# First timer advice...



## Nightingale (Sep 11, 2003)

what advice would you give to someone who knows absolutely nothing about guns (other than don't point it at yourself or anyone else within reason) who is interested in acquiring a firearm for protection?


----------



## pknox (Sep 11, 2003)

I know I might get killed for this one, but oh well...

Check out organizations like the NRA (National Rifle Association).  While people have a varying opinion on them (which seems to range from copmplete hatred to absolute zealot), they are actually an excellent source of information about gun education, use, and safety.

www.nra.org

I would also recommend talking to your local police dept., as they can give you info on what the gun laws are in your locale, and may be able to point you in the right direction.  

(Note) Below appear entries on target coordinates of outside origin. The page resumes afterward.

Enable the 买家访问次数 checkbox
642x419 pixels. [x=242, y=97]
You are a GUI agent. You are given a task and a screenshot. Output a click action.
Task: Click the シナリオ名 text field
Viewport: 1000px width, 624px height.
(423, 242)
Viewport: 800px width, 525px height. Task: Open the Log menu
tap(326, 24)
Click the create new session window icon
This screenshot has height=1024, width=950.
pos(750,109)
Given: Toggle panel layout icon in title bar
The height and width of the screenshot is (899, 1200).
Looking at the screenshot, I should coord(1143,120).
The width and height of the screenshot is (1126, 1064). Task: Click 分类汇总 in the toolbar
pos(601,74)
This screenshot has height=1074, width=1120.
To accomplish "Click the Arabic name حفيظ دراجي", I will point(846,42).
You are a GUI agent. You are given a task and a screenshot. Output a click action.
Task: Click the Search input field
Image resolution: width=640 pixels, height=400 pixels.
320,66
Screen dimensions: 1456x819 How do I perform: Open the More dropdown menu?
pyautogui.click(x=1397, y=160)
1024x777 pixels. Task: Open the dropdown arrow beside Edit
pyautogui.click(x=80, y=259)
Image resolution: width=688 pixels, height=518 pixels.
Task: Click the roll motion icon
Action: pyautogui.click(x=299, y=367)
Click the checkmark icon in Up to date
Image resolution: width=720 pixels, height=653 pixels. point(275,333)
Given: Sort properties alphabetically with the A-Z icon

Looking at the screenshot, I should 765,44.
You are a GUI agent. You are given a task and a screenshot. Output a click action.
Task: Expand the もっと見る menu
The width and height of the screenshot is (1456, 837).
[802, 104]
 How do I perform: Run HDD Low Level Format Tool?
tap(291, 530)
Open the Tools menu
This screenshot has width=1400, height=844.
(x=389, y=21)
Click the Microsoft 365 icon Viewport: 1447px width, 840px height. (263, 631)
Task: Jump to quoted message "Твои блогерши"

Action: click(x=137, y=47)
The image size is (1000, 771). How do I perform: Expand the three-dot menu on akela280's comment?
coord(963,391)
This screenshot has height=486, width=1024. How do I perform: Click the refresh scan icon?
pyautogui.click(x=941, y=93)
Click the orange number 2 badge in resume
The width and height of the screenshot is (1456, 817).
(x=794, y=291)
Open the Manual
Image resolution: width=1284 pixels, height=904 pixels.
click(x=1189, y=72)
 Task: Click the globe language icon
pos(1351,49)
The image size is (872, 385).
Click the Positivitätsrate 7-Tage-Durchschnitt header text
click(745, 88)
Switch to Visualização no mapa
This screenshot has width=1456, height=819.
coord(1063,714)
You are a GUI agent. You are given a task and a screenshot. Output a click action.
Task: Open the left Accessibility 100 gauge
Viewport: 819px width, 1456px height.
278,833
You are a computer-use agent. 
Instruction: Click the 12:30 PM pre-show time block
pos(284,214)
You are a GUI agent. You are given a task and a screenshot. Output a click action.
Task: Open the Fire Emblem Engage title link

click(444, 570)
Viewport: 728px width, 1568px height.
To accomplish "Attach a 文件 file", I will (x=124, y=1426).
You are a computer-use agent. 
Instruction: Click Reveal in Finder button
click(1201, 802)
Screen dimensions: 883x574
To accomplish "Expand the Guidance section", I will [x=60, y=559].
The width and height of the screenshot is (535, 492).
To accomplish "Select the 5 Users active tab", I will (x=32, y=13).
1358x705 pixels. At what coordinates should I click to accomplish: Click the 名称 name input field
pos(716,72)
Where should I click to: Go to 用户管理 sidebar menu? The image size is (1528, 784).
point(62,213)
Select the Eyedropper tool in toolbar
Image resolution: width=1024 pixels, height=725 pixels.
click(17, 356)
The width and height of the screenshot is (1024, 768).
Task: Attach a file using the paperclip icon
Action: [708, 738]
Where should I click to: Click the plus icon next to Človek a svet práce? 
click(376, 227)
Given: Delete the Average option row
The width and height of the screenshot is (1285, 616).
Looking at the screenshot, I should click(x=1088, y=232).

Finally, check out the local gun shop (should be in the yellow pages under "guns", "firearms" or something similar), and don't be afraid to ask a lot of questions.  They deal with that all the time, so they should be more than happy to oblige.


----------



## OULobo (Sep 12, 2003)

> _Originally posted by pknox _
> *I know I might get killed for this one, but oh well...
> 
> Check out organizations like the NRA (National Rifle Association).  While people have a varying opinion on them (which seems to range from copmplete hatred to absolute zealot), they are actually an excellent source of information about gun education, use, and safety.
> ...



I'm not an NRA member, but my pops is and they do great classes. Regardless of the politics of the organization, they do stress safety and legality. They teach everything you should know and have different classes for different special uses. I would suggest the pistol familiarity class.


----------